The bible is a love letter written by God to you. John Paul II wrote, “It is necessary that the hearing of the Word becomes a vital encounter, in the ancient and valid lectio divina that allows us to pick out out of the biblical text the living word that questions, orients and molds existence.” Lectio divina, or divine reading, is allowing God’s word to speak directly to your heart.
There are 3 stages: Receiving the Word. Contemplating the Word. Putting the Word into practice.
Receive the word our intention is not to study the bible. We place ourselves in the presence of God and ask the Holy Spirit to touch our heart with some verse from God’s word.
Contemplating on the word. Cantalamessa in his book, ‘Jesus Began to Preach’ writes, “The second stage suggested by St James consists in ‘fixating the eyes’ or meditating on the word, by staying at length in front of the mirror. In this regard, the fathers evoke images of chewing and ruminating. Reading, as it where puts food whole in the mouth, meditation chews it and breaks it up. Saint Augustine adds, ‘When one recalls the things heard and sweetly thinks of them in his heart, he becomes similar to the ruminant.’ The soul that sees itself in the mirror of the word learns to know ‘how it it’ learns to know itself, and discovers its deformity from the image of Christ. Jesus says, (John 8:50) well, the mirror is in front of you and immediately you see how far you are from Jesus. ‘Blessed are the poor in Spirit’ (Matt 5:3) the mirror is again in front of you and immediately you see that you are full of attachments and full of superfluous things. ‘Charity is patient’ ( 1 Cor 13: 4) and you realize how impatient, envious, and self-interested you are. More than to ‘search the Scriptures’ (John 5:39) you must let yourself be searched by scripture.”

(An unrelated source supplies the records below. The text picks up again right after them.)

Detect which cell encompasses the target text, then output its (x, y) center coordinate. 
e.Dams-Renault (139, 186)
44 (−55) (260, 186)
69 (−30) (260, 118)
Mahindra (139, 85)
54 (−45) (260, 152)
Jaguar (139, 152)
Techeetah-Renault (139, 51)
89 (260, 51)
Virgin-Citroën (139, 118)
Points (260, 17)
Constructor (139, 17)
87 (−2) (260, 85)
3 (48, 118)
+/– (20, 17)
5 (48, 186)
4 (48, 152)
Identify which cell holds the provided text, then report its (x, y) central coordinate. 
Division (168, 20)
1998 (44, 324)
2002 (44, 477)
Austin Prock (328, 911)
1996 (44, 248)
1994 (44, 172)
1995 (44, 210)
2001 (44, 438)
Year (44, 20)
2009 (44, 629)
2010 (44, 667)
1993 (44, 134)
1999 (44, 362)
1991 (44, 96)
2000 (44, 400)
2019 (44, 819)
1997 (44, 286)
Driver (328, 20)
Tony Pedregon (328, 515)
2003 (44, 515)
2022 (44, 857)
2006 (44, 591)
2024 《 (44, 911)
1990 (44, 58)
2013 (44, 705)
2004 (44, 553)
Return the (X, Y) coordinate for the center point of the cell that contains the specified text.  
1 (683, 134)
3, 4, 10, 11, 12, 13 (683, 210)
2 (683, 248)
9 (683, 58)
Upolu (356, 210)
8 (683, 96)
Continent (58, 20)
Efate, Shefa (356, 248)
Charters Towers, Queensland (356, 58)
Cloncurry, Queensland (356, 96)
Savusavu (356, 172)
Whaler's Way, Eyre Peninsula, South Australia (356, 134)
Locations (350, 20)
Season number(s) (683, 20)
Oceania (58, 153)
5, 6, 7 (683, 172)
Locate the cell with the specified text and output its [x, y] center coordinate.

The third stage is putting the word into practice. If we don’t put the word into practice our prayer will never give us life. One author used this image, hearing and receiving God’s word is similar to conceiving a baby, but not putting that word into action is similar to a still born baby. St Ignatius taught that every time you read God’s word you ought to ask yourself, “What is God’s word asking me to do?”

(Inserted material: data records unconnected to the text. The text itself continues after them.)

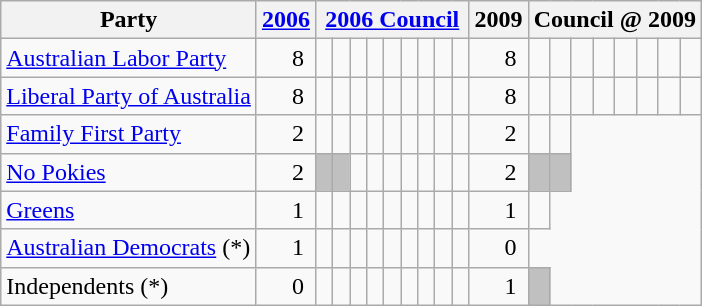
Family First Party [129, 134]
2006 Council [392, 20]
No Pokies [129, 172]
2009 [498, 20]
Australian Labor Party [129, 58]
Australian Democrats (*) [129, 248]
Party [129, 20]
Liberal Party of Australia [129, 96]
Greens [129, 210]
Independents (*) [129, 286]
Council @ 2009 [614, 20]
2006 [286, 20]
From the cell containing the given text, extract its center point as (x, y) coordinate. 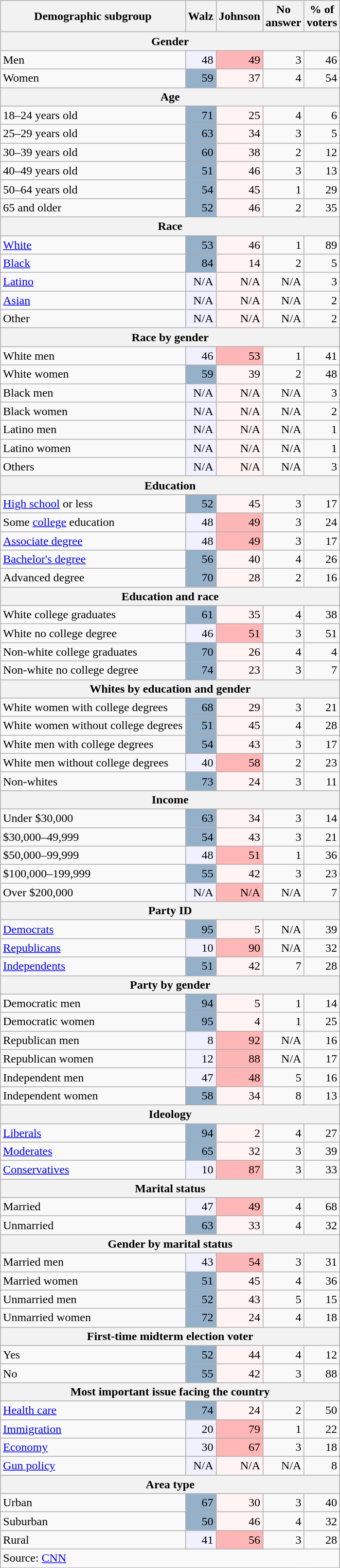
37 (239, 78)
$30,000–49,999 (93, 837)
Party ID (170, 912)
Advanced degree (93, 578)
50–64 years old (93, 189)
Non-white college graduates (93, 652)
$100,000–199,999 (93, 875)
Black (93, 264)
Suburban (93, 1522)
White women with college degrees (93, 708)
73 (200, 782)
Education (170, 485)
87 (239, 1171)
30–39 years old (93, 152)
Yes (93, 1356)
First-time midterm election voter (170, 1337)
White women (93, 375)
72 (200, 1319)
Associate degree (93, 541)
20 (200, 1430)
Democratic men (93, 1004)
6 (322, 115)
84 (200, 264)
Latino (93, 282)
White no college degree (93, 634)
Race by gender (170, 338)
Democrats (93, 930)
Race (170, 226)
Party by gender (170, 985)
15 (322, 1300)
Education and race (170, 597)
Over $200,000 (93, 893)
Source: CNN (170, 1559)
61 (200, 615)
Liberals (93, 1134)
Unmarried (93, 1226)
Unmarried women (93, 1319)
31 (322, 1263)
No (93, 1374)
27 (322, 1134)
% ofvoters (322, 17)
Johnson (239, 17)
White men (93, 356)
Republican men (93, 1041)
Asian (93, 301)
65 and older (93, 208)
Men (93, 60)
Economy (93, 1449)
Income (170, 800)
Republican women (93, 1059)
Immigration (93, 1430)
Age (170, 97)
Democratic women (93, 1022)
89 (322, 245)
High school or less (93, 504)
Unmarried men (93, 1300)
White men without college degrees (93, 763)
Area type (170, 1485)
Non-whites (93, 782)
Republicans (93, 948)
Demographic subgroup (93, 17)
Independent women (93, 1096)
White men with college degrees (93, 745)
Independent men (93, 1078)
Married women (93, 1282)
Whites by education and gender (170, 689)
Walz (200, 17)
44 (239, 1356)
Ideology (170, 1115)
18–24 years old (93, 115)
Others (93, 467)
11 (322, 782)
Most important issue facing the country (170, 1393)
Black men (93, 393)
White (93, 245)
Latino women (93, 448)
Under $30,000 (93, 819)
60 (200, 152)
Independents (93, 967)
Rural (93, 1541)
79 (239, 1430)
Latino men (93, 430)
Gender (170, 41)
Gun policy (93, 1467)
$50,000–99,999 (93, 856)
Some college education (93, 522)
71 (200, 115)
White women without college degrees (93, 726)
Non-white no college degree (93, 671)
Urban (93, 1504)
22 (322, 1430)
Gender by marital status (170, 1245)
40–49 years old (93, 171)
65 (200, 1152)
92 (239, 1041)
Noanswer (284, 17)
Conservatives (93, 1171)
Bachelor's degree (93, 560)
Health care (93, 1411)
25–29 years old (93, 134)
90 (239, 948)
Black women (93, 412)
White college graduates (93, 615)
Married men (93, 1263)
Marital status (170, 1189)
Women (93, 78)
Moderates (93, 1152)
Other (93, 319)
Married (93, 1208)
Extract the [x, y] coordinate from the center of the cell holding the provided text.  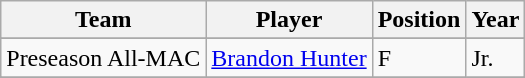
Team [104, 20]
F [419, 58]
Player [289, 20]
Brandon Hunter [289, 58]
Position [419, 20]
Preseason All-MAC [104, 58]
Year [496, 20]
Jr. [496, 58]
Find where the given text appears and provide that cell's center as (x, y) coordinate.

In closing, Pope Francis gives this advice about homilies, “Another feature of a good homily is that it is positive. It is not so much concerned with pointing out what shouldn’t be done, but with suggesting what we can do better. In any case, if it does draw attention to something negative, it will also attempt to point to a positive and attractive value, lest it remain mired in complaints, laments, criticisms, and reproaches. Positive preaching always offers hope, points to the future, does not leave us trapped in negativity.”